▶ _GOAL OF THE EXERCISE_
Exactly the lines from the one holding "Testimonials [link] (60, 208)" through the final line of the data are wanted, copied as written.

▶ _DATA FOR ANALYSIS_
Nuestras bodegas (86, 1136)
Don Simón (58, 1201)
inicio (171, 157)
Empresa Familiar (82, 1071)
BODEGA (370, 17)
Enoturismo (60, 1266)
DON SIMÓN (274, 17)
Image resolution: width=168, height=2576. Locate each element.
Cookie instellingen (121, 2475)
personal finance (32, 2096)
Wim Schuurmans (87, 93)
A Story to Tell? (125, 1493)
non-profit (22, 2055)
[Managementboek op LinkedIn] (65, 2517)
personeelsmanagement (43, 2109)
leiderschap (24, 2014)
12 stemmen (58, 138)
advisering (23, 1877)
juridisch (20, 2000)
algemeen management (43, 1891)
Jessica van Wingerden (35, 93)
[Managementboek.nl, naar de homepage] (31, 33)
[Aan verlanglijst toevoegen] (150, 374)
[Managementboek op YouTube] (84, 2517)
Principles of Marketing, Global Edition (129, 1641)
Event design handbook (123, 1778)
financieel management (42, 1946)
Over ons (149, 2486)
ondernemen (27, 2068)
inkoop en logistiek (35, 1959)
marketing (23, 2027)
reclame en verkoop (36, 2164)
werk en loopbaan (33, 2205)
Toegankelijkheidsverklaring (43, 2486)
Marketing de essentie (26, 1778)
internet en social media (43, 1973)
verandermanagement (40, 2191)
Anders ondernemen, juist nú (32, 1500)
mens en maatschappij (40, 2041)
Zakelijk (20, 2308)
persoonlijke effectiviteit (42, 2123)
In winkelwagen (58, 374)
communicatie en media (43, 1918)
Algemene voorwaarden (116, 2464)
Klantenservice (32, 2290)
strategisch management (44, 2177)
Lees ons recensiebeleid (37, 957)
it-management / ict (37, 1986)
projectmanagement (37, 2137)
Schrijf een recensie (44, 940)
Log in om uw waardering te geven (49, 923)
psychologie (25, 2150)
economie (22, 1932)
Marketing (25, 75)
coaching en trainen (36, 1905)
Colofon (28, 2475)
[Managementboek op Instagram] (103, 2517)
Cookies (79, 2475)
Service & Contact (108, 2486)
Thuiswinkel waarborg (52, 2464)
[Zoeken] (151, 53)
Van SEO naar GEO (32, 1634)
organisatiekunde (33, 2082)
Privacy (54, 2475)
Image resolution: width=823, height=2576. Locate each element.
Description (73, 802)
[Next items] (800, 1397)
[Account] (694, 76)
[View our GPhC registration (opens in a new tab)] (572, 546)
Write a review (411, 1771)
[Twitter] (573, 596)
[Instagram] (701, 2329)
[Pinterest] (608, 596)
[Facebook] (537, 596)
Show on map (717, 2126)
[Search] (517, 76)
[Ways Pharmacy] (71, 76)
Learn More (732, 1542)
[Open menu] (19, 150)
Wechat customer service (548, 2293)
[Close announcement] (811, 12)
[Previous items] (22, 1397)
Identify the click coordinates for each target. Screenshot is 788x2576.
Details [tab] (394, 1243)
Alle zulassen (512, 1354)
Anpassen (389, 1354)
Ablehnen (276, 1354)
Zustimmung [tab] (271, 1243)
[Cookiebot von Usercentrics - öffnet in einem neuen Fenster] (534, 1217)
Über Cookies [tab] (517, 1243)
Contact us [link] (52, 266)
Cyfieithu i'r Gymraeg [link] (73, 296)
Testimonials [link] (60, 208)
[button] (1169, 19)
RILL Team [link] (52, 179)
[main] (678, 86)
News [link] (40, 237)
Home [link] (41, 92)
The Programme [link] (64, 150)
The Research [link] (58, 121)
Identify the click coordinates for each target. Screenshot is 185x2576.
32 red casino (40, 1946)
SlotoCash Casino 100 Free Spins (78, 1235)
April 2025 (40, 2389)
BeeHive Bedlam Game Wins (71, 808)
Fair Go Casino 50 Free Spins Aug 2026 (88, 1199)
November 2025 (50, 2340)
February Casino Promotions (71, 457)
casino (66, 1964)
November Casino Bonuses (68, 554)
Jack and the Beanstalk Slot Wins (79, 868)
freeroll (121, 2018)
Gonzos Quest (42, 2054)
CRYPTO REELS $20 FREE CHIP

▶ _TASK RESULT_
Testimonials [link] (60, 208)
[button] (1169, 19)
RILL Team [link] (52, 179)
[main] (678, 86)
News [link] (40, 237)
Home [link] (41, 92)
The Programme [link] (64, 150)
The Research [link] (58, 121)
Identify the click coordinates for each target. Screenshot is 185x2576.
32 red casino (40, 1946)
SlotoCash Casino 100 Free Spins (78, 1235)
April 2025 (40, 2389)
BeeHive Bedlam Game Wins (71, 808)
Fair Go Casino 50 Free Spins Aug 2026 (88, 1199)
November 2025 (50, 2340)
February Casino Promotions (71, 457)
casino (66, 1964)
November Casino Bonuses (68, 554)
Jack and the Beanstalk Slot Wins (79, 868)
freeroll (121, 2018)
Gonzos Quest (42, 2054)
CRYPTO REELS $20 FREE CHIP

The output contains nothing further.